### Brano fornito
■ ■ ■ ■
Importanti Maioliche Rinascimentali

1 OTTOBRE 2015
Asta, 0046
14

PIATTO

Stima
€ 100.000 / 150.000
Aggiudicazione  Registrazione

PIATTO

MONTELUPO, 1515 CIRCA

Maiolica dipinta in policromia con giallo, arancio, blu, verde, bianco, bruno di manganese.

Alt. cm 6,5; diam. cm 47,5; diam. piede cm 18.

Sul retro del piatto sotto il piede la scritta “Lo”.

 

 

Il piatto mostra la foggia tipica dei bacili di grande diametro con ampio cavetto piano, tesa obliqua, piede ad anello appena accennato. La materia è spessa, il corpo ceramico di colore beige rosato traspare dallo smalto bianco panna poco aderente, specialmente sul retro del piatto, magro e friabile.

Sul fronte leggiamo una complessa decorazione con, al centro del cavetto, la scena della Deposizione di Cristo dalla croce. La raffigurazione vede al centro la croce, dalla quale alcune figure arrampicate su scale distaccano il corpo di Cristo: uno dei personaggi utilizza una grossa pinza che stringe in una mano. Ai piedi della croce la Maddalena, riconoscibile dai lunghi capelli biondi, inginocchiata accoglie le spoglie. Alcune figure femminili velate aiutano nell’operazione mentre, a destra, San Giovanni sorregge la Madonna che si accascia per il dolore. Sottili alberelli fanno da sfondo alla scena, e piccoli ciuffi di fiori adornano il prato. Sullo sfondo, a sinistra, si scorge la città di Gerusalemme appena tratteggiata in blu.
■ ■ ■ ■
### Estratto dei dati

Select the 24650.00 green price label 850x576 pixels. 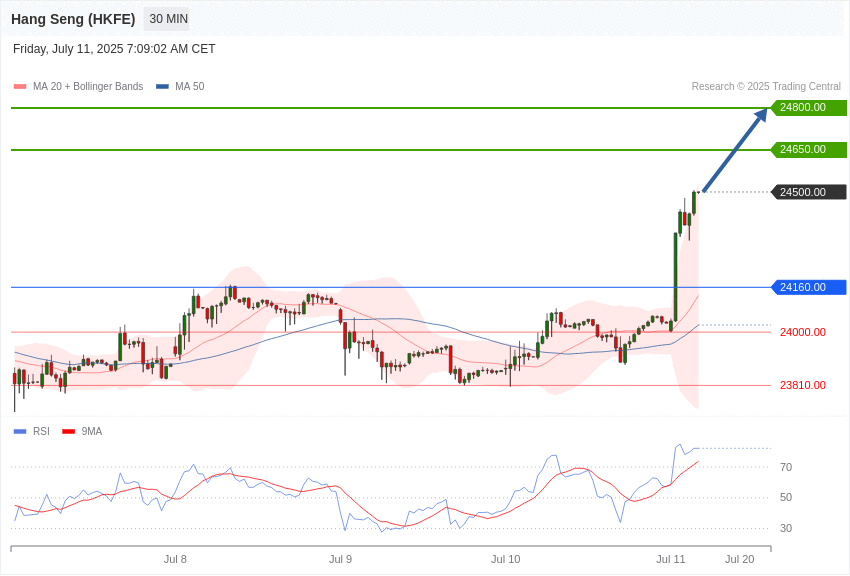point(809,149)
■ ■ ■ ■
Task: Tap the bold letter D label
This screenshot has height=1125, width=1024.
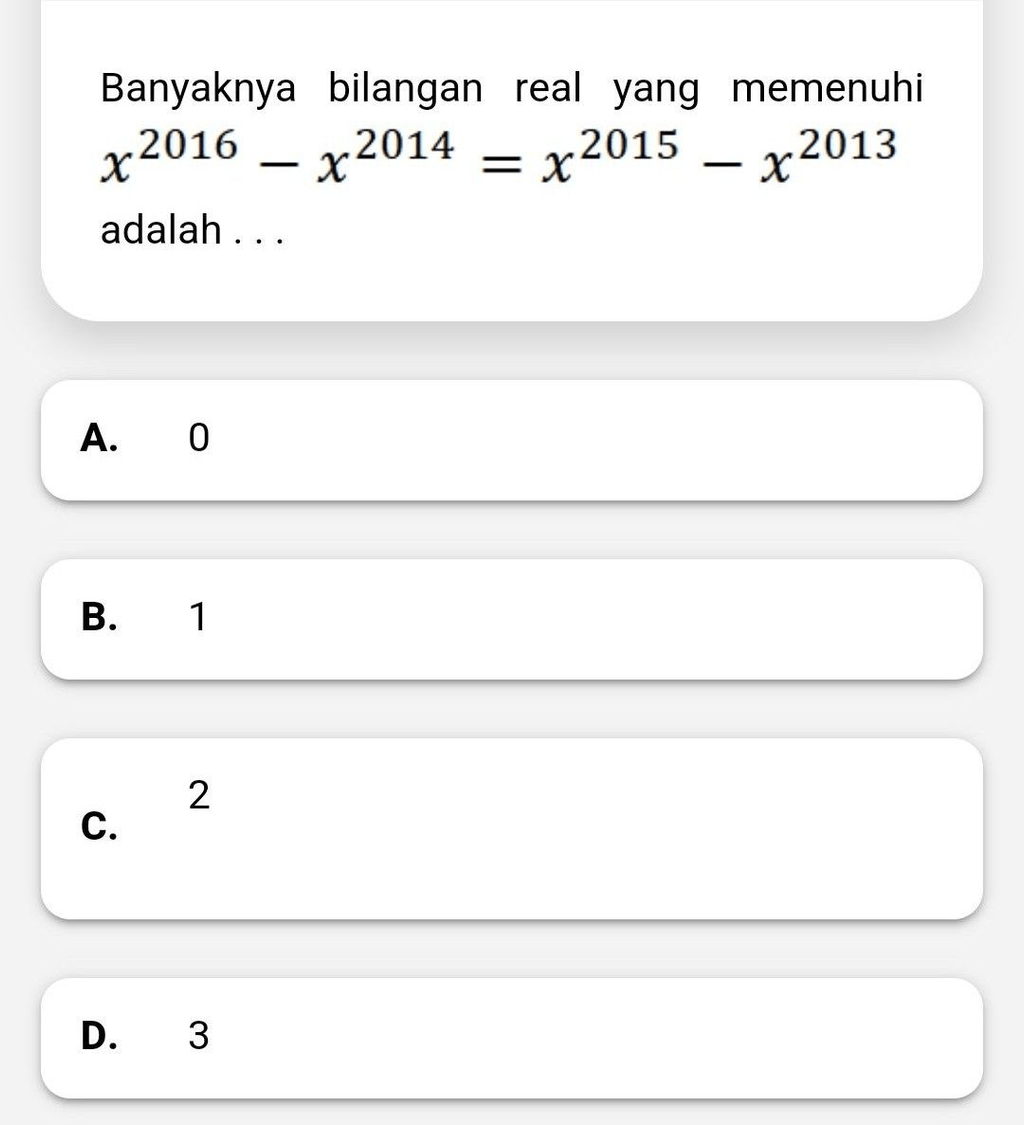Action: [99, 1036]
■ ■ ■ ■
### Esercizi da svolgere
- a) Riassumi in due frasi la scheda del piatto.
- b) Nella scheda del piatto, sostituisci “bacili” con “vassoi”. Riscrivi il testo cominciando dalle parole “Alt. cm 6,5;” e fermandoti dopo “magro e friabile.”.
- c) Elenca tutti i colori della policromia con cui, secondo la scheda del piatto, è dipinta la maiolica.

### Risultati attesi
- a) La scheda descrive un grande piatto in maiolica dipinta in policromia, fatto a Montelupo intorno al 1515 e stimato tra 100.000 e 150.000 euro, con la scritta “Lo” sul retro sotto il piede. Al centro del cavetto è dipinta la Deposizione di Cristo dalla croce: la Maddalena inginocchiata accoglie il corpo, San Giovanni sorregge la Madonna e sullo sfondo si vede Gerusalemme tratteggiata in blu.

- b)
Alt. cm 6,5; diam. cm 47,5; diam. piede cm 18.

Sul retro del piatto sotto il piede la scritta “Lo”.

 

 

Il piatto mostra la foggia tipica dei vassoi di grande diametro con ampio cavetto piano, tesa obliqua, piede ad anello appena accennato. La materia è spessa, il corpo ceramico di colore beige rosato traspare dallo smalto bianco panna poco aderente, specialmente sul retro del piatto, magro e friabile.

- c) giallo, arancio, blu, verde, bianco, bruno di manganese